The fear of migrants and Muslim migrants.
I mean, he's explicit.
He says he doesn't want a Muslim community in Hungary.
And most publics, he predicted, will follow him.
And governments which don't will be voted out of power.
So in 2015 he expected within three or four years, because of the huge number of refugees then crossing Europe, going to Germany and Austria and Sweden, within three or four years there'd be far-right governments everywhere, in France, in Germany.
He was wrong then.
Angela Merkel reduced the number of refugees in 2016 with the agreement with Turkey.
She won elections.
Macron won elections.
We didn't see the sweeping of the far-right.
But he might be right now.
Because the last few years we had a new massive arrival of refugees, a second wave putin is trying everything he managed to get four and a half million ukrainians who came legally into the eu but who get refugee status he wants 10 million to come to europe to overwhelm our systems Ukrainians resist.

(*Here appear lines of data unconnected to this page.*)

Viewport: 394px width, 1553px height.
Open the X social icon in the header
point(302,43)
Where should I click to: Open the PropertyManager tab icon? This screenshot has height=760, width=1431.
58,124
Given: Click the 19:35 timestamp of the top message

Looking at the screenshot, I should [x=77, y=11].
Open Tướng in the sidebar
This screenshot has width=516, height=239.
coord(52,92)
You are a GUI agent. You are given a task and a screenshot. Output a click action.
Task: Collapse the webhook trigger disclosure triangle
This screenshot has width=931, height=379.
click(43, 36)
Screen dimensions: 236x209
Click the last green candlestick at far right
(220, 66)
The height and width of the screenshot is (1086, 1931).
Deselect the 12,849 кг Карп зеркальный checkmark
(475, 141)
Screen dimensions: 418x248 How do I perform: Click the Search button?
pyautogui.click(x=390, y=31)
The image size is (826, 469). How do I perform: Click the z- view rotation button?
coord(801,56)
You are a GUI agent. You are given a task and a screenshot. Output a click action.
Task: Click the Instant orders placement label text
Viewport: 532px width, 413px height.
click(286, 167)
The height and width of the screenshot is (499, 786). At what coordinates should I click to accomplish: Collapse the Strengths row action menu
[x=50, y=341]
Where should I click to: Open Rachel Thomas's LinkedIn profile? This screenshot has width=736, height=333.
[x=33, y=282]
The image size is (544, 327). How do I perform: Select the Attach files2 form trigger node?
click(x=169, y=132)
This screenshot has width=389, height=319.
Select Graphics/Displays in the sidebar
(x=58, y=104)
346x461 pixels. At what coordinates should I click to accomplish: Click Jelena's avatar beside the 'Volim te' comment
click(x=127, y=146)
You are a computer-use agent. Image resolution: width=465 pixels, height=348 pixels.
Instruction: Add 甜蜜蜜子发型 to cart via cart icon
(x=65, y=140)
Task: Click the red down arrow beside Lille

You know, every Ukrainian could come to Germany.
There's no, it's open.
They don't need a visa.
They don't.
They stay in their cities.
They fight for their cities.
But Putin tries to destroy the infrastructure because he knows, and when I was in Moscow as a fellow at the Karning Institute in 2015, I saw these people close to the Kremlin, their eyes gleaming at the idea, we create refugee crises in Aleppo, or now in Ukraine, they come to Germany, Austria, and then our friends benefit politically.
So Orban then said this refugee crisis will create an opportunity, a cultural revolution was the word he used, an illiberal cultural revolution.
And our friends will win power.
And that is, unfortunately, while he might lose elections next year in Hungary, because he's mismanaged Hungary badly and there's a lot of corruption, allegations, I say, I have to say.
While he might lose power, his ideas and his vision of Germany, France, the UK and Austria and other countries, the far at winning elections is now more realistic than ever.
And it's a real threat.
We should say to listeners and viewers, by the way, that we're going to be putting out for members a longer interview that we've done with Gerald and also another immigration expert and campaigner, Zoe Garden.
We're going to be putting that out shortly.
You obviously think that the AFD could win overall power in Germany.
You presumably think that it's entirely possible that the Rassemblement Nationale could win in France.
We have a situation in the UK where a year ago the Labour government was elected with a three-figure landslide.
And I was at a dinner last night where I asked the audience who they thought was going to win the next election.
And a good 40%,
said Nigel Farage, who currently has one of five MPs in the parliament.
How realistic would you take that from your sort of studying of the way the far-right operates and the way that our democracies are weakening?
My great inspiration as a European hero of the last few decades is Jean-Monnet.
And he always used to say, I'm not an optimist, but I'm determined.
I think that's what our leaders and liberals in society need to be.
Not optimistic, but also not give in to this culture pessimismus, this cultural pessimism that sees the far-right winning by default.
We need to be determined.
We need to see the threat.
We've had an unusual run in Western Europe since 1950 because of the institutions we put in place then.
NATO, so we were not attacked.
It deterred attacks on the members.
The European Integration and the Council of Europe, because it laid a basis with human rights as a common foundation we share.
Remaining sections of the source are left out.